[[ SOURCE RECORDS, beginning ]]

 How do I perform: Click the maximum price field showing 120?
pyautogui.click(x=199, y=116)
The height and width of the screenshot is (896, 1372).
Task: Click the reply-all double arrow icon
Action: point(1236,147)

[[ SOURCE RECORDS, end ]]

* WHAT YOU SHOULD DO
Your response must contain all of the records, copied exactly.

* YOUR SOLUTION
 How do I perform: Click the maximum price field showing 120?
pyautogui.click(x=199, y=116)
The height and width of the screenshot is (896, 1372).
Task: Click the reply-all double arrow icon
Action: point(1236,147)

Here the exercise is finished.